Central California - April 29, 2013
This report covers conditions and observations made between Monday, April 15 and Sunday, April 28, 2013. The next report is scheduled for Monday, June 3, 2013. However, in the event of any significant occurrences prior to that date, this site will be updated as soon as possible.
Our photos for the central region present a Butte and Padre planting under irrigation in the Tracy area of San Joaquin County, followed by a cut-away nut of the Nonpareil showing the clear gel within the kernel and an example of the degree of Non-infectious Bud Failure that has affected many Carmel plantings, both in the Salida area of Stanislaus County.

Raw data
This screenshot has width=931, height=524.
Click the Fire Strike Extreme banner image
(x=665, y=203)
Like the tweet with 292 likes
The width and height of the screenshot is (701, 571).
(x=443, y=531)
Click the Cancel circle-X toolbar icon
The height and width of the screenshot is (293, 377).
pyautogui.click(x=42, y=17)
--
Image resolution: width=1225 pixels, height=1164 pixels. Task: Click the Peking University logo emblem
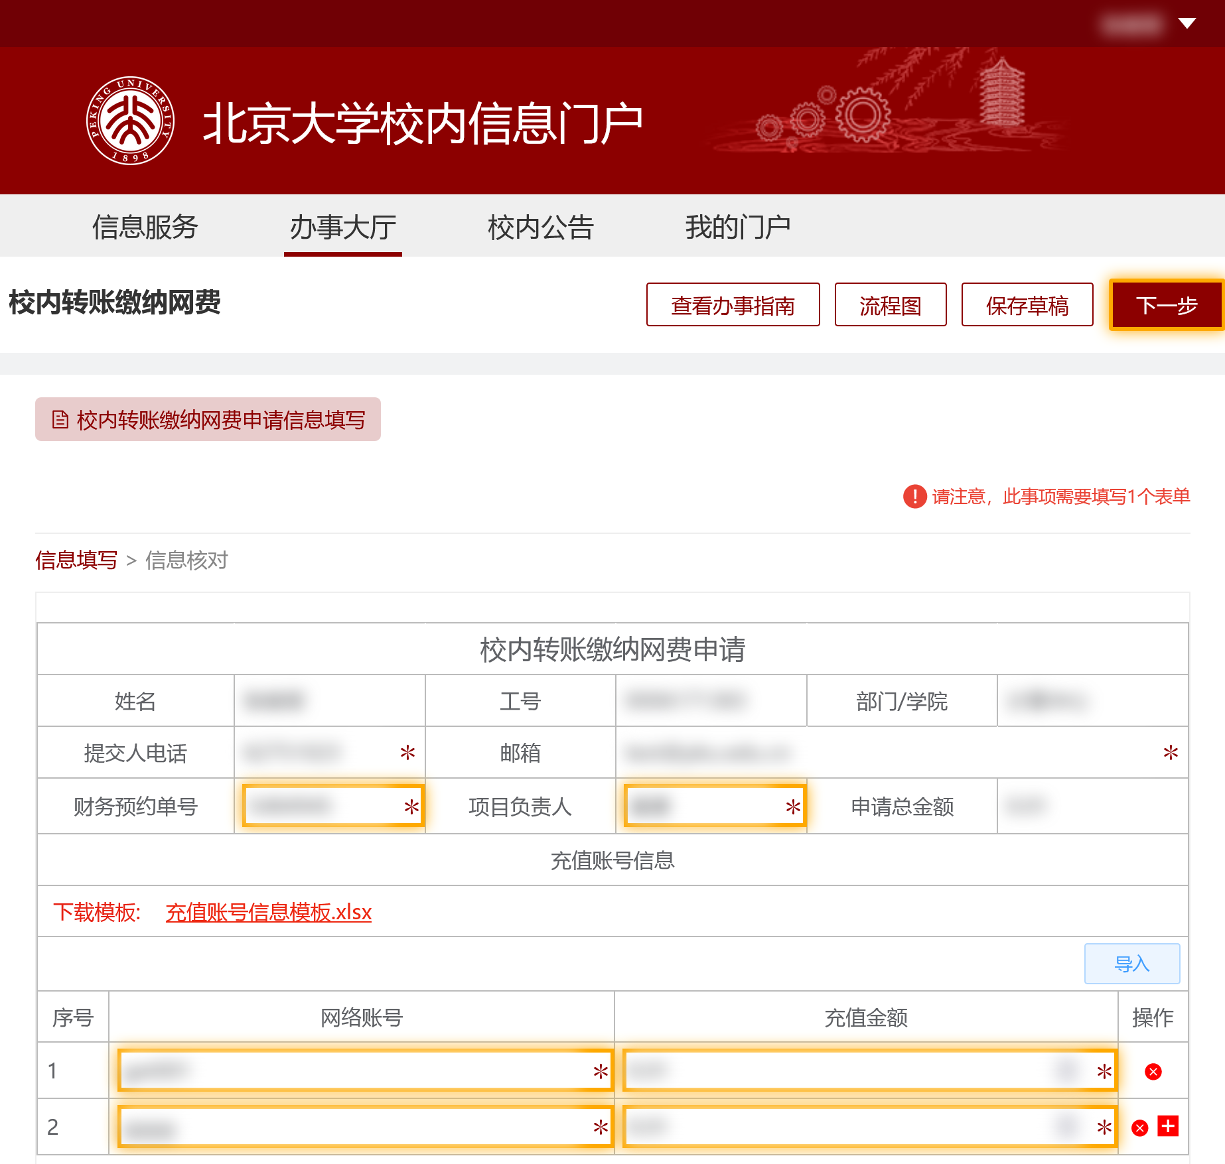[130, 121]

Questions
#1 Answer these about the Central California report:
(a) On what date is the next report scheduled?
(b) In which county is the Tracy area?
(c) What condition has affected many Carmel plantings?
#2 List every date that appears in the Central California report.
#3 Return the part of the Central California report from "Central California - April" to "of Stanislaus County.".
You won't need the lines for any of this.

Expected results
#1
(a) Monday, June 3, 2013
(b) San Joaquin County
(c) Non-infectious Bud Failure

#2
April 29, 2013
Monday, April 15
Sunday, April 28, 2013
Monday, June 3, 2013

#3
Central California - April 29, 2013
This report covers conditions and observations made between Monday, April 15 and Sunday, April 28, 2013. The next report is scheduled for Monday, June 3, 2013. However, in the event of any significant occurrences prior to that date, this site will be updated as soon as possible.
Our photos for the central region present a Butte and Padre planting under irrigation in the Tracy area of San Joaquin County, followed by a cut-away nut of the Nonpareil showing the clear gel within the kernel and an example of the degree of Non-infectious Bud Failure that has affected many Carmel plantings, both in the Salida area of Stanislaus County.